Material provided
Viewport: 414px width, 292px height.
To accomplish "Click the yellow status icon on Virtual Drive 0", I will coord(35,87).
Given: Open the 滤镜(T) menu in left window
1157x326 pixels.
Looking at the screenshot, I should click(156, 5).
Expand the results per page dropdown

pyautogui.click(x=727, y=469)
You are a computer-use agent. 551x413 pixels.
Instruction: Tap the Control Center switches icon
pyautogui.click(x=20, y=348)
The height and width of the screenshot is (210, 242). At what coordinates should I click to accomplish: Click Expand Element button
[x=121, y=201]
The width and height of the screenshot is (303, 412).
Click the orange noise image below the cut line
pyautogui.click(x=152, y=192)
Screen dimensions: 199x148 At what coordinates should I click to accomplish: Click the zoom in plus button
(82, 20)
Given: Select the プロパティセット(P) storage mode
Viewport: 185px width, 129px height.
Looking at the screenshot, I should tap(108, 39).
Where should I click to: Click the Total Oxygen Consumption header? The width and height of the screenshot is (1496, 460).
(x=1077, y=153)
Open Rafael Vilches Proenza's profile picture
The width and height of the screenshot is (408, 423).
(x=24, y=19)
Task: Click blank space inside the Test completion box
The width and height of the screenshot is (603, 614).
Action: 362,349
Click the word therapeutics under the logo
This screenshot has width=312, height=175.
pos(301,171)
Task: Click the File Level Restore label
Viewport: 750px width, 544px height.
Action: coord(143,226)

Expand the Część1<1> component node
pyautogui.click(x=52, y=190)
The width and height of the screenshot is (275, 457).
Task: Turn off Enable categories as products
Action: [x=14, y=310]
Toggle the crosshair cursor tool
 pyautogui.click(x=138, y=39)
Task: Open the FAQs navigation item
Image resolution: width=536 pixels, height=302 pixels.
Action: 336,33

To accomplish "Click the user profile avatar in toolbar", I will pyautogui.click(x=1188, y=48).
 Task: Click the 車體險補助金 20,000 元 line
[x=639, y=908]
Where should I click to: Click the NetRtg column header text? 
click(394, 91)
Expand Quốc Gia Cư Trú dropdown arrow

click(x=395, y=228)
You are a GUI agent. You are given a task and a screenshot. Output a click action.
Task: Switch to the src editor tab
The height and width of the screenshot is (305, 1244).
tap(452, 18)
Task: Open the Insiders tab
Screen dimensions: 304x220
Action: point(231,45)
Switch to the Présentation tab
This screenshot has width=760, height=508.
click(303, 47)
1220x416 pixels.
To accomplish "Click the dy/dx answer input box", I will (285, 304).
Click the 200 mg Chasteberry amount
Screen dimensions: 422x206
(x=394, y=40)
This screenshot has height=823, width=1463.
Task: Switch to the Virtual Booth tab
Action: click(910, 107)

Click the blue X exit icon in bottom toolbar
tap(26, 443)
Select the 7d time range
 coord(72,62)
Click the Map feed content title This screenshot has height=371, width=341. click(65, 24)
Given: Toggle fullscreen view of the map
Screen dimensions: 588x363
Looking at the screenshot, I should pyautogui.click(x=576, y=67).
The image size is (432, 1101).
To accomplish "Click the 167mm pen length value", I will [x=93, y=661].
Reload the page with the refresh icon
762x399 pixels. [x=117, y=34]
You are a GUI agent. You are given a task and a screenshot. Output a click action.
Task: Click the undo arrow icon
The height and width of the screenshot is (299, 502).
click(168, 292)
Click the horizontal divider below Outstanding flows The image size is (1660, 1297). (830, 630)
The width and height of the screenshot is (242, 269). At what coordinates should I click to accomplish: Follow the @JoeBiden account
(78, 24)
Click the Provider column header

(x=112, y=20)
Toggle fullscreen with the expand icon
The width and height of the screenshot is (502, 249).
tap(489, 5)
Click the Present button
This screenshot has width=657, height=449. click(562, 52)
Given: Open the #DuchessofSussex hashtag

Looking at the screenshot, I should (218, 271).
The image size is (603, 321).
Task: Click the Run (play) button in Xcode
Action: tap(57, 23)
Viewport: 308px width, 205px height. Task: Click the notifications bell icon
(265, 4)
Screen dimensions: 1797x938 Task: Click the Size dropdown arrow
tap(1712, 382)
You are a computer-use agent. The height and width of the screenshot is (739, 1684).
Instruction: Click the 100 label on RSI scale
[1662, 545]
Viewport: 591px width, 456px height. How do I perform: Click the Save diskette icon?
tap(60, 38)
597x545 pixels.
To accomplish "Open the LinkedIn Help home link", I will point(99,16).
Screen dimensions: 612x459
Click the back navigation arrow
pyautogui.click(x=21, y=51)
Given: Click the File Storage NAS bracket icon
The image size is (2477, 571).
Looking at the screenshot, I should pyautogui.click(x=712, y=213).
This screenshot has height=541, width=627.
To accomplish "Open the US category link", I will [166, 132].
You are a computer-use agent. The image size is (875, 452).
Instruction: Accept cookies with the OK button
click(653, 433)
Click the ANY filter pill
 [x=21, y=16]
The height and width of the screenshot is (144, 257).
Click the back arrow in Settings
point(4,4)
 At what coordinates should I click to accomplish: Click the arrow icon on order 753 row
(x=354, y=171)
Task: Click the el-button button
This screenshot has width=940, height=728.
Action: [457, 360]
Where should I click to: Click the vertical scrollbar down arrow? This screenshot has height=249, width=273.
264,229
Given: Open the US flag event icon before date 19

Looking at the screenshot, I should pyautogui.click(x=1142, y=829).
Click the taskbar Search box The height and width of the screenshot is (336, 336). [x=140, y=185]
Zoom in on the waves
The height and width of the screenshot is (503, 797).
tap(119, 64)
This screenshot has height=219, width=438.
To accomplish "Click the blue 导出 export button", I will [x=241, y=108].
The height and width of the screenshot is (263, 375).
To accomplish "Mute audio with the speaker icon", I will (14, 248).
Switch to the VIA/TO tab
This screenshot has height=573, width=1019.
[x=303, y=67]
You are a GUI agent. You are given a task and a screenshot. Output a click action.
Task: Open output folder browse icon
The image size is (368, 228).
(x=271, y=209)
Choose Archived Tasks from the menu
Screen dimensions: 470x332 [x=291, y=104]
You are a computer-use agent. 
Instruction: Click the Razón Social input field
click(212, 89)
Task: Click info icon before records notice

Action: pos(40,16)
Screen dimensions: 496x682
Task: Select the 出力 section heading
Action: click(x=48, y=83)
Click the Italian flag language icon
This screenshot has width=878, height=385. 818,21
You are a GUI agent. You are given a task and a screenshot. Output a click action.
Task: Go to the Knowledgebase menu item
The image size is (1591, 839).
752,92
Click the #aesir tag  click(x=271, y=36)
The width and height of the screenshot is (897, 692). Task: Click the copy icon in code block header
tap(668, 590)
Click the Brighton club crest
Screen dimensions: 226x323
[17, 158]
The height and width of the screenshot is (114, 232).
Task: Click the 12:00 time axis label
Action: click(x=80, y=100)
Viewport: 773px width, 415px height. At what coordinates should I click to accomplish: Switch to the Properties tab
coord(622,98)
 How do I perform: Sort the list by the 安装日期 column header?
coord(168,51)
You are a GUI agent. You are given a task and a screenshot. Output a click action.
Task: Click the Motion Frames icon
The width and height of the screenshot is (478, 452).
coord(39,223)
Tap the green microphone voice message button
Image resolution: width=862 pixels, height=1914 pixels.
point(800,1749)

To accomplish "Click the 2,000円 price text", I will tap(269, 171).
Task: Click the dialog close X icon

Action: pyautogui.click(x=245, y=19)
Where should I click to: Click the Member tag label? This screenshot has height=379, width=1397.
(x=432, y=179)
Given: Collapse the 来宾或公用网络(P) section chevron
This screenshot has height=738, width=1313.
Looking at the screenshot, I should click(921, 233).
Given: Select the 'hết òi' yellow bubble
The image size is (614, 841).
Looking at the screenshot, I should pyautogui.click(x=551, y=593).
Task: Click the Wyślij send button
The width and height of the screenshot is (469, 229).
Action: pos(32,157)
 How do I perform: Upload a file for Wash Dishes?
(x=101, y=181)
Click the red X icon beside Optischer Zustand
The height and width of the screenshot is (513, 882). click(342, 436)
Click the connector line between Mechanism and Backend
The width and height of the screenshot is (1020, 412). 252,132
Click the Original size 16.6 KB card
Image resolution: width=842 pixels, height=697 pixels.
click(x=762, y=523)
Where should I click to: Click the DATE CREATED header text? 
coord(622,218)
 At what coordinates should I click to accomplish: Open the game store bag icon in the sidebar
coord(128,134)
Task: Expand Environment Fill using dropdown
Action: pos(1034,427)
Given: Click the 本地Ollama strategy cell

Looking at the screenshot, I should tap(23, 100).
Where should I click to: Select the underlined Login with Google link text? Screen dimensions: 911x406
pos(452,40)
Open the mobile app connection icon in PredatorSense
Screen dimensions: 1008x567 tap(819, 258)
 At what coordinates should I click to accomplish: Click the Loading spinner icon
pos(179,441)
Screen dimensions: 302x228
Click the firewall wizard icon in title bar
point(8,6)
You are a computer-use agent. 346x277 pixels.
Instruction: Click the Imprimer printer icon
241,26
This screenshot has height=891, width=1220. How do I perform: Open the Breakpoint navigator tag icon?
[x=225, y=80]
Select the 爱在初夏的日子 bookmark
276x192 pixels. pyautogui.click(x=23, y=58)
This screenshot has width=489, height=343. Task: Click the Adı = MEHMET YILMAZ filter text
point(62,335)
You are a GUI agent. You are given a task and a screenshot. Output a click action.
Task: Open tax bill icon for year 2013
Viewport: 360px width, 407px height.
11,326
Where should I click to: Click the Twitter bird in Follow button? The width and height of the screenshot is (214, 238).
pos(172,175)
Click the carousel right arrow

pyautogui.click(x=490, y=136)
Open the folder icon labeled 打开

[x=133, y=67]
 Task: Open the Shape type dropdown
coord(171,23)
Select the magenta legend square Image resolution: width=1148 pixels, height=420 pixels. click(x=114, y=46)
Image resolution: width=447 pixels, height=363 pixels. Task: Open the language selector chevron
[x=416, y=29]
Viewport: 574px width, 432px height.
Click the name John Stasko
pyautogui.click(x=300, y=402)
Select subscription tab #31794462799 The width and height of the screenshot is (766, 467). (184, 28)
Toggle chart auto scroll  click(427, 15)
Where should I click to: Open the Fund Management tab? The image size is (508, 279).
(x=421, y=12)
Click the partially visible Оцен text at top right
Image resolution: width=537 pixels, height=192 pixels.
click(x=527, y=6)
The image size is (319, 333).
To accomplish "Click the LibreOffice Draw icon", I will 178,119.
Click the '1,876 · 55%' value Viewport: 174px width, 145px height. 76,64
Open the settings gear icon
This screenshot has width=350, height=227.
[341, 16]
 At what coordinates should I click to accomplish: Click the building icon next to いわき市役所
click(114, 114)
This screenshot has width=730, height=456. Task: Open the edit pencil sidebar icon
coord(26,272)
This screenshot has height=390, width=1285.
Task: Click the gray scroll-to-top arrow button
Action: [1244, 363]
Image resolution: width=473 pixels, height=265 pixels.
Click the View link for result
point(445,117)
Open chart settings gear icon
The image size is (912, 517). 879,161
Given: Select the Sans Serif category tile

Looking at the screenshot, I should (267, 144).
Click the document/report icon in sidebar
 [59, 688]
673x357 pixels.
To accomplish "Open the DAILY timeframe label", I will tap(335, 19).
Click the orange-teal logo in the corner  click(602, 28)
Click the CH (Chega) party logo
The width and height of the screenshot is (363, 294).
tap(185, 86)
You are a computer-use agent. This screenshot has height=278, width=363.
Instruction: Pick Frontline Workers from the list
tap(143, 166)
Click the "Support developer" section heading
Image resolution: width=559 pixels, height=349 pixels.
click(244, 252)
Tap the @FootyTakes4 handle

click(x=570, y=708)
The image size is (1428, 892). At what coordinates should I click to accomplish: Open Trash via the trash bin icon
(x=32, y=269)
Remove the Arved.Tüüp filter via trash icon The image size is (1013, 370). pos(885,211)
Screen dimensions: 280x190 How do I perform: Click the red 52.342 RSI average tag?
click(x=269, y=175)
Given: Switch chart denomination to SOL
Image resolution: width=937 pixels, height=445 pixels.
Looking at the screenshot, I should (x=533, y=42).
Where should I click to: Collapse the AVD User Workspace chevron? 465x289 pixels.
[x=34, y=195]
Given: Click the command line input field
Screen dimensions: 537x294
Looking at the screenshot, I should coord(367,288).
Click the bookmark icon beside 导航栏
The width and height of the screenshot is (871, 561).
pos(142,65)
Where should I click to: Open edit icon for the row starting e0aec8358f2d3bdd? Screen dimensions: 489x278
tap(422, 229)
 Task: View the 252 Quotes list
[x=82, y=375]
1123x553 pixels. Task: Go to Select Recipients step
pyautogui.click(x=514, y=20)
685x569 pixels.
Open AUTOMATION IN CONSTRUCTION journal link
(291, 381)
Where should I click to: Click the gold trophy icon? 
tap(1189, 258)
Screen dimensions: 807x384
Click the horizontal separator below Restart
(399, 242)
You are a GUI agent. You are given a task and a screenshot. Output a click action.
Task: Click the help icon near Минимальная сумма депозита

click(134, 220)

Required action
Lines that include the word "item" — how many are there in the data? Answer with the number alone.

Answer section
2